The Daru project is yet to commence construction. But it continues to be actively promoted by China’s embassy in Port Moresby. A few years ago, China signed up Vanuatu to a major port project comfortably capable of berthing a large warship. The project was funded by a loan to the Vanuatu government. It’s operational but proving to be uneconomic.
In the recent Samoan elections, one of the key issues was the decision by the pro-China government to award a contract for a major port in Samoa to a Chinese company, funded by a Chinese loan. The opposition alliance won the election.
But the government that’s been in power for 40 years has yet to vacate office. When it does so, one of the first decisions of the new government will be to cancel the port project, worth more than $100 million. Samoa’s main port was recently redeveloped and expanded thanks to a grant provided by Japan.
When, as seems inevitable, the FAST Party led by Fiame Naomi Mata’afa assumes office, Australia will need to monitor how China responds if the new government cancels the port project. We need to be prepared to give the new government substantial assistance if there’s any retribution from China.

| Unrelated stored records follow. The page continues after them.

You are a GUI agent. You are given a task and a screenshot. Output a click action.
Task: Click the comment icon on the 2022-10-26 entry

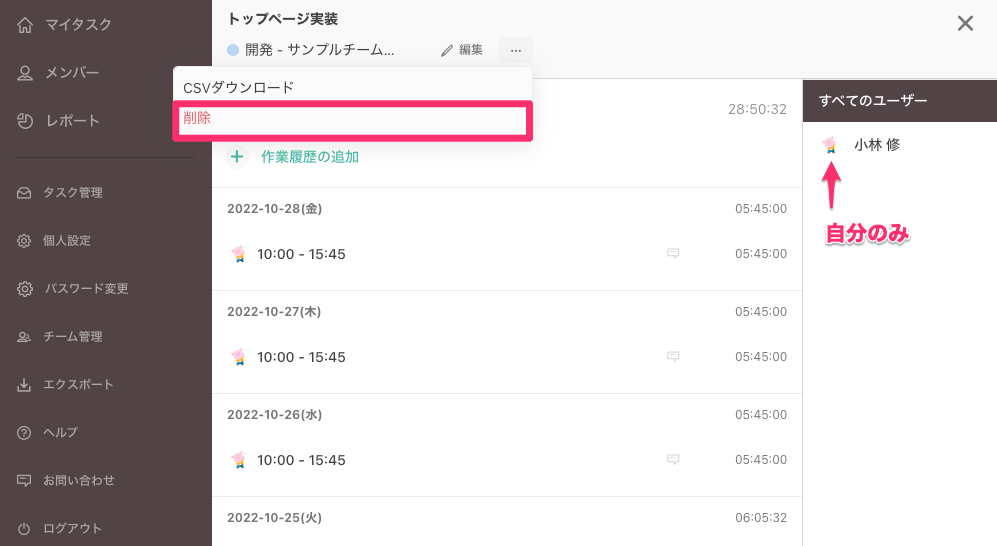coord(673,460)
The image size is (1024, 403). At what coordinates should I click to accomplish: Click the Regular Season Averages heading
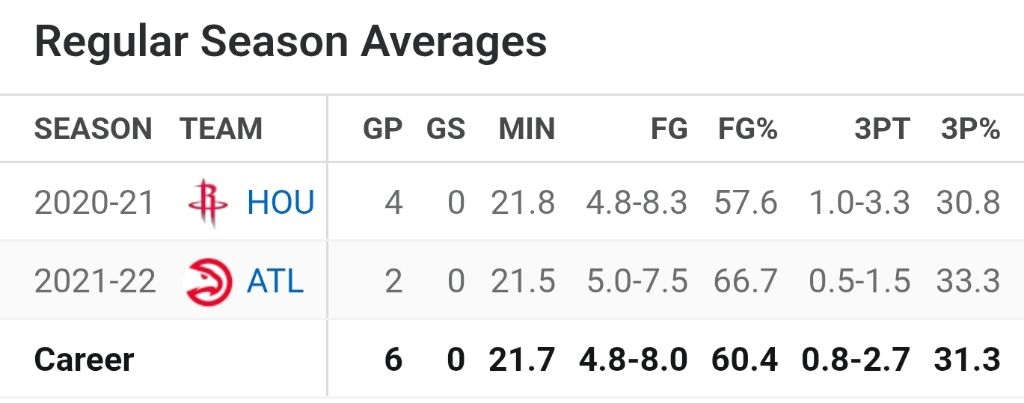tap(291, 42)
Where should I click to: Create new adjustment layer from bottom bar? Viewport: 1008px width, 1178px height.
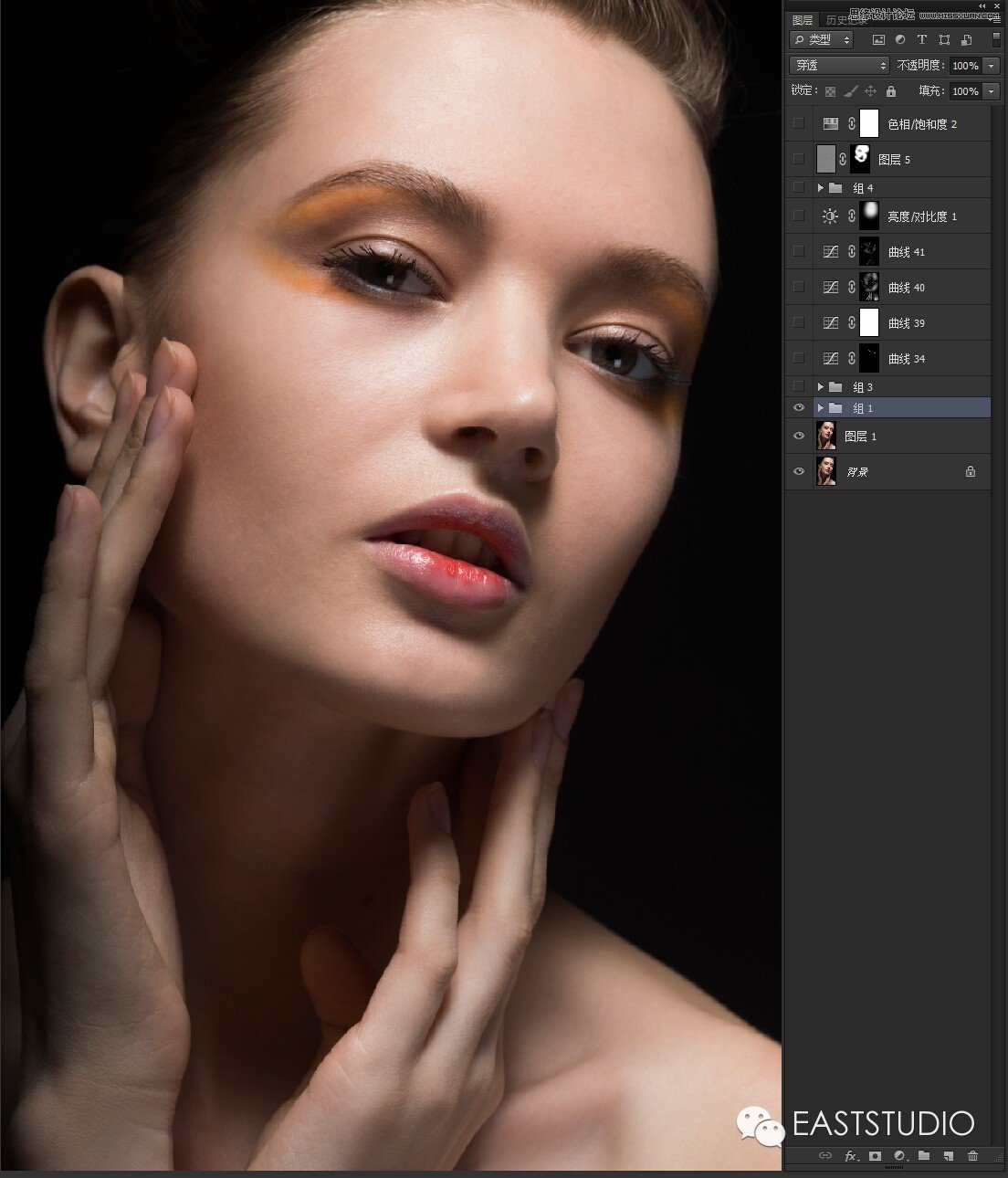899,1156
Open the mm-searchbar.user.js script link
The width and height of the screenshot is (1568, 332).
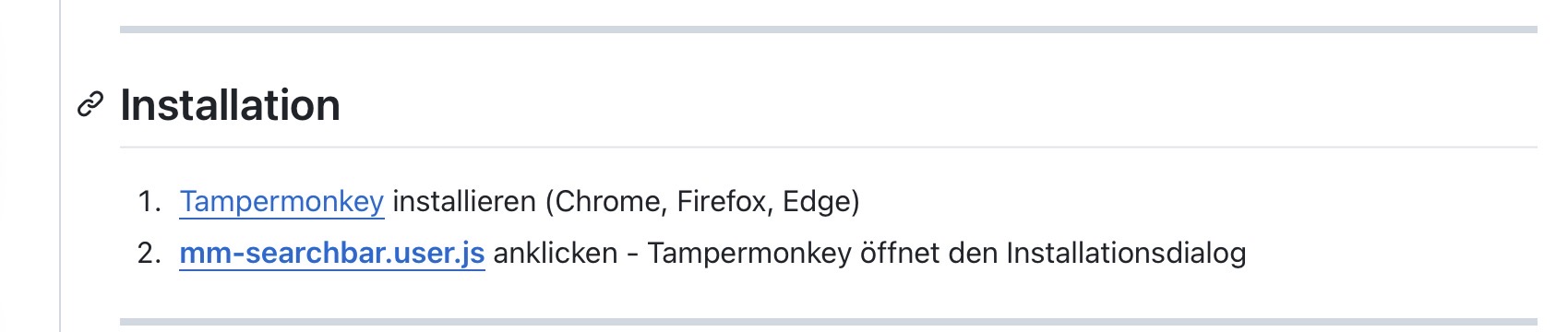pyautogui.click(x=332, y=253)
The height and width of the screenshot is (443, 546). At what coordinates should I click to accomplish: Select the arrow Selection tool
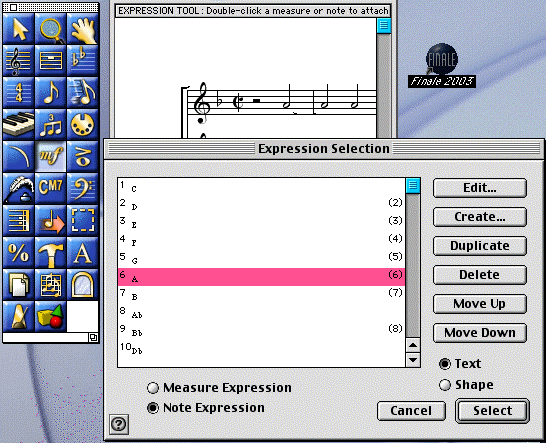tap(18, 29)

Recently, another China project in the Pacific has emerged. Two years ago Kiribati shifted recognition from Taiwan to China. One of the dozens of islands in the Kiribati group is Kanton. It has a population of just two dozen people. It makes no real economic contribution to Kiribati. China is proposing to upgrade an airstrip on Kanton built by the Americans during World War Two. It’s hardly been used since the war, and certainly not commercially. Why would China want to upgrade an airstrip that’s remote and largely disused?
Given Kiribati’s strategic location at the geographic centre of the Pacific, the airstrip would give China some advantage in the event of any Pacific contingencies. The Kiribati government has said it would only be for civilian use. It still has a treaty of friendship with the US. But if China owns and builds the airfield, then it can use it as it likes.
How can Australia respond to the steps China is taking in our direct region of concern? One way might be to leverage the role of the dominance of Christian churches in the Pacific. Our recent modest provision of funding for church health services in PNG needs to be replicated across the region.
Our churches are a valuable resource that Australia should support in our engagement with the region. The Morrison government should convene a summit of Australian churches with Pacific links to determine how they can do more to assist in addressing many of the challenges facing Pacific Island communities.
The Australia Infrastructure Financing Facility for the Pacific, announced two years ago, is a sound idea, but to date it hasn’t proved bold. For example, under the AIFF we’ve provided a loan and part grant of about K190 million (69 million) for road projects in Papua New Guinea.
To put that in perspective, around the time it was announced, the PNG cabinet approved road projects to be undertaken by Chinese companies worth around K500 million.
Finally, we should do more around natural resource sustainability issues.
Recent research sponsored by the Judith Neilson Institute contains eye-popping findings on the resources trade between China and the Pacific Islands. China receives more than half the total tonnes of seafood, wood and minerals exported from the Pacific Islands region and takes more by weight of these resources from the Pacific than the next 10 countries combined.
Australia can work much more co-operatively with the small states of the Pacific around sustainability issues than China, given the resource products that China wants from the islands.